I did use Vista on a 1gig machine for a short while; it didn't seem any different than XP for business purposes (half a dozen or more word, excel, pdf, etc documents open) if not a bit more stable. I could see where it would fail at gaming there.
At two, though, it's noticably faster.
This is my only problem.
I believe there is an updated Starforce driver you can download from the Starforce website.
http://www.star-force.com/protection.phtml?c=83&id=963
That link should get you there! Then your games should function normally.
PSN ID : Xander51 Steam ID : Xander51
I suggest before you do this, you get some blank dvds and image your hard drive as it is now. That way, in case of catastrophic failure, you can pop right back to where you are now.
problem is that I read somewhere that MS was going to push out a token SP1 for Vista relatively shortly. The article speculated that this was just a move made specifically to counter the "wait for the service pack" crowd.

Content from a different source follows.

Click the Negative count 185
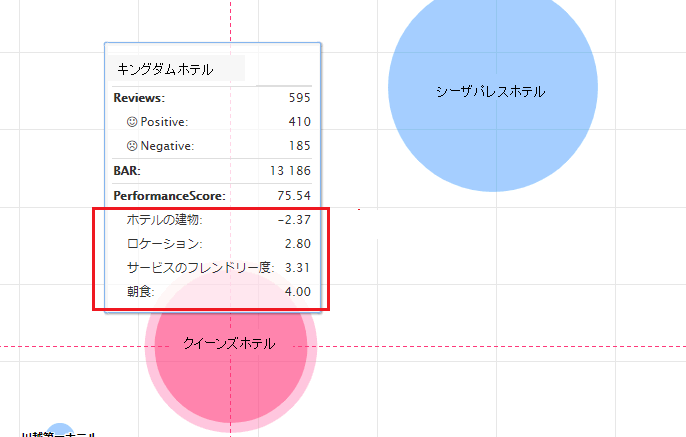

not saying its true. But I wouldn't be horribly surprised if they did this.
I'm trying to scrounge a computer at work to install Vista on just to get a feel for it and im not having much luck
Enlist in Star Citizen! Citizenship must be earned!
I must add... yes, turn it off for the first couple days while you install everything but if you leave it off after that period, you're essentially turning off 90% of the added security that vista brings.
in day to day work, I only get a UAC popup once or twice a day.
people complain about slower game performance... if you're NVIDIA use the 100.41 drivers. if you're benchmarking in the first week since you've installed it then don't take the numbers seriously. vista needs a week or so from install to start performing at it's best (Superfetch is...super, once it gets settled in.)
get 2g of ram, its cheap as balls these days.
Vista removed OpenGL support. Reduced performance in cpu intensive applications. Theres isn't any GOOD reason to get Vista. I would call it stupid because vista (currently) is pointless really. If you have a good reason to go to vista, I'm all ears.
Removed OGL support? That's odd, all my OGL games ran just fine.
The only reason I'm back on XP right now is because nvidia is slacking on getting nforce chipset drivers out that actually work right. When it wasn't BSODing due to driver crashes it was faster and nicer to use than XP by a good margin. I'll be switching back as soon as either drivers come out or I get some new hardware.
Before you switch, be sure to check online to see how your hardware fares. Support forums are your friend.
I can think of only one, really... but it's a pretty compelling one:
http://www.bizarreonline.net/news.php?id=14055
That combined with the fact that I was finally able to get ahold of one of those nearly mythical wireless 360 controller receivers for the PC is making it hard not to consider the inevitable upgrade. Damn those bastards at microsoft - obviously the only reason they placed a vista requirement on it was precisely to entice people like me to buy vista... and it just... might... work...
AUGHHHhhhhhhh!
edit: ...and to preempt the unavoidable comment - Yes, I know about Grid Wars.
Also, I think it is amazing that MS found a way to make people buy a wireless controller and then pay to make it wired.